TASK 1
Translate this sentence from the ear infection passage into Spanish: "Patients might find it difficult to hear out of the affected ear."
TASK 2
Carry on the passage about ear infections, picking up right after its last sentence.

As one might imagine, the main symptoms of otitis is earache and ear pain. This pain tends to worsen if the ear is pulled or pressed. The outer ear can show signs of reddening and the lymph nodes can also appear enlarged or tender. In some cases, there might be a greenish-yellow discharge from the ears. Patients might find it difficult to hear out of the affected ear. It is also possible for a slight fever to occur.

Prevention and Treatment

This condition might be prevented by the regular administration of acid alcohol drops after swimming. These drops should not be used in the case that you have ear tubes or a hole in the eardrum. One should also try to dry your ears as much as possible after swimming, bathing or showering. Additionally, try to keep objects out of your ear canals.

Medical treatment of the condition will of course depend on the severity of the pain and the infection. In general, a doctor will most probably prescribe eardrops that contain antibiotics or, in some cases, corticosteroids. This will help to fight the infection and reduce the inflammation of the ear canal. In the case of the occurrence of a severe infection, the doctor might also recommend antibiotics to be taken by mouth.

Collected data
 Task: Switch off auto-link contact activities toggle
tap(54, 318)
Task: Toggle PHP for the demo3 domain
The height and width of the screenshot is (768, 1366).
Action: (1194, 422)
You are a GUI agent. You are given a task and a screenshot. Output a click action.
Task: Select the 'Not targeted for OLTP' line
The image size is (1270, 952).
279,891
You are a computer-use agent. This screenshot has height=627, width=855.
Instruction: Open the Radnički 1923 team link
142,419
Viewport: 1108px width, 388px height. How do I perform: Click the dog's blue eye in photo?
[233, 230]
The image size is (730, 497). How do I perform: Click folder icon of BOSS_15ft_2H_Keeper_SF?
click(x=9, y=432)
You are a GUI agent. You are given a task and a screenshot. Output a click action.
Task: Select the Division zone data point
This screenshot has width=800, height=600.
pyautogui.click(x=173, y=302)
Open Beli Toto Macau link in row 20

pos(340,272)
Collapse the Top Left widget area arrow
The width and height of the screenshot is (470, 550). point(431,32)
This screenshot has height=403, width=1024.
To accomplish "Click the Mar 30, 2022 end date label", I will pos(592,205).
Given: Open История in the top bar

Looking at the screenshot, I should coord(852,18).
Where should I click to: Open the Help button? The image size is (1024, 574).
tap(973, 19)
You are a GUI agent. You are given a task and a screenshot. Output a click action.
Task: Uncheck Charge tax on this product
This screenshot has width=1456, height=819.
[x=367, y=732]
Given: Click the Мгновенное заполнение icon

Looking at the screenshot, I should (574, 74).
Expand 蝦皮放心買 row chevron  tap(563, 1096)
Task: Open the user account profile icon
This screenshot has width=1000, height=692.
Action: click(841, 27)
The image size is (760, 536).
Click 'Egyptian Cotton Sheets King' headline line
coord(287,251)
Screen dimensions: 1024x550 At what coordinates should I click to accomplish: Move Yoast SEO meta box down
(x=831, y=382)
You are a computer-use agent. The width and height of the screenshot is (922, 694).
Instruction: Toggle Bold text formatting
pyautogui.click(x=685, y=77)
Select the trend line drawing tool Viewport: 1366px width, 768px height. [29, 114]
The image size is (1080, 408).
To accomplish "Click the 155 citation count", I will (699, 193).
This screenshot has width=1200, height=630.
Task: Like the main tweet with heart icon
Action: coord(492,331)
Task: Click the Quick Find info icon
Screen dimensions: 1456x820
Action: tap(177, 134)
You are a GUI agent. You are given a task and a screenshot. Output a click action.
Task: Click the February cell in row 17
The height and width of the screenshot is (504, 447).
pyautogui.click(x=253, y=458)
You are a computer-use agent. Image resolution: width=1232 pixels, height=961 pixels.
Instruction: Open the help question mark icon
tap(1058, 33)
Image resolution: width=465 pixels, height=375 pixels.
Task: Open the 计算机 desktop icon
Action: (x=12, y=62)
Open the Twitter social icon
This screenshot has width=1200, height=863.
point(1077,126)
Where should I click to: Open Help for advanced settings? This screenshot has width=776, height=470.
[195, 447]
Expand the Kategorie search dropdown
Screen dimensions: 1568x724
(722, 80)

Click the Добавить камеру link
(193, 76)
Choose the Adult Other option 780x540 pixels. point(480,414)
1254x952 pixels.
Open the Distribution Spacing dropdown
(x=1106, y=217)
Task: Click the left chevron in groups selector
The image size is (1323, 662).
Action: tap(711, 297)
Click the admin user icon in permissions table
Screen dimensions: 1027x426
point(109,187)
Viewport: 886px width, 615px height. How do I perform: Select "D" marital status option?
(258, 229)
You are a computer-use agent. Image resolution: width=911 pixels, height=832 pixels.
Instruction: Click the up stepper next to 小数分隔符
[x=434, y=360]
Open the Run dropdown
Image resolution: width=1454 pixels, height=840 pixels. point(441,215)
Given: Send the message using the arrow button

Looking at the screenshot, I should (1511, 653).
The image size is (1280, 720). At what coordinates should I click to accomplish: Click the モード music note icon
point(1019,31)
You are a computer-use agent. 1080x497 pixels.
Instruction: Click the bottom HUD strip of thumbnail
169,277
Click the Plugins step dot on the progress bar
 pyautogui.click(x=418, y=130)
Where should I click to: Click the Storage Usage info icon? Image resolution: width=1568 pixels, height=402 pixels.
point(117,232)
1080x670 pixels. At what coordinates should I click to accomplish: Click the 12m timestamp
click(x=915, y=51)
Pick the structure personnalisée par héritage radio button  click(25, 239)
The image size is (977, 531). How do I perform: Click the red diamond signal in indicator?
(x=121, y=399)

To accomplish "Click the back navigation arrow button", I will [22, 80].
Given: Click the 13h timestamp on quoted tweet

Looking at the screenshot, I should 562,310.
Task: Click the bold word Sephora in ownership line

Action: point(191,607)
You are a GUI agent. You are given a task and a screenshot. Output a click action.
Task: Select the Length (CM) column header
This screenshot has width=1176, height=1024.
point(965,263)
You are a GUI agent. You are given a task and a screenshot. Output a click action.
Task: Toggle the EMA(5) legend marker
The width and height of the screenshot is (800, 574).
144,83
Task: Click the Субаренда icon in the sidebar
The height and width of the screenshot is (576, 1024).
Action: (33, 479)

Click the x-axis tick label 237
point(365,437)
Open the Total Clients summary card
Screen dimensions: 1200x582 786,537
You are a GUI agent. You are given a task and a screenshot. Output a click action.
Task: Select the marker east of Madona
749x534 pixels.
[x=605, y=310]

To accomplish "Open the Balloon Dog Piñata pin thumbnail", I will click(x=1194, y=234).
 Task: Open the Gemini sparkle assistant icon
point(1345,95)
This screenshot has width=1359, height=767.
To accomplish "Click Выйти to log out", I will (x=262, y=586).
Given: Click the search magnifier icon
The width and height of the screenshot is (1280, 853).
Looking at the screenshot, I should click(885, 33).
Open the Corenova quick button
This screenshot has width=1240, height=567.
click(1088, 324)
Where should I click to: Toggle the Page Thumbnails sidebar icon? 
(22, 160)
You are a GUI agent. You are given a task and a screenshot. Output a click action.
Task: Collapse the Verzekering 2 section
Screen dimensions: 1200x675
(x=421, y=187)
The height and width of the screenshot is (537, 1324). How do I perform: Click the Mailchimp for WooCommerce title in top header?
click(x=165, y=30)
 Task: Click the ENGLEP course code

ANSWER SECTION 1
Es posible que a los pacientes les resulte difícil oír por el oído afectado.

ANSWER SECTION 2
You can also do things to help yourself with regard to combating this type of infection. For example, placing a warm cloth or heating pad over the ear in order to help pain relief. You might also choose to take ibuprofen or acetaminophen. Make sure to follow all your doctor’s directions, particularly with regard to eardrops and oral antibiotics. It might also be advisable to keep your head away from water for a certain period of time. This includes during showering. The irritation of this can be offset by wearing a shower cap or cotton earplugs. If over the counter medications don’t work, your doctor might recommend a stronger pain reliever.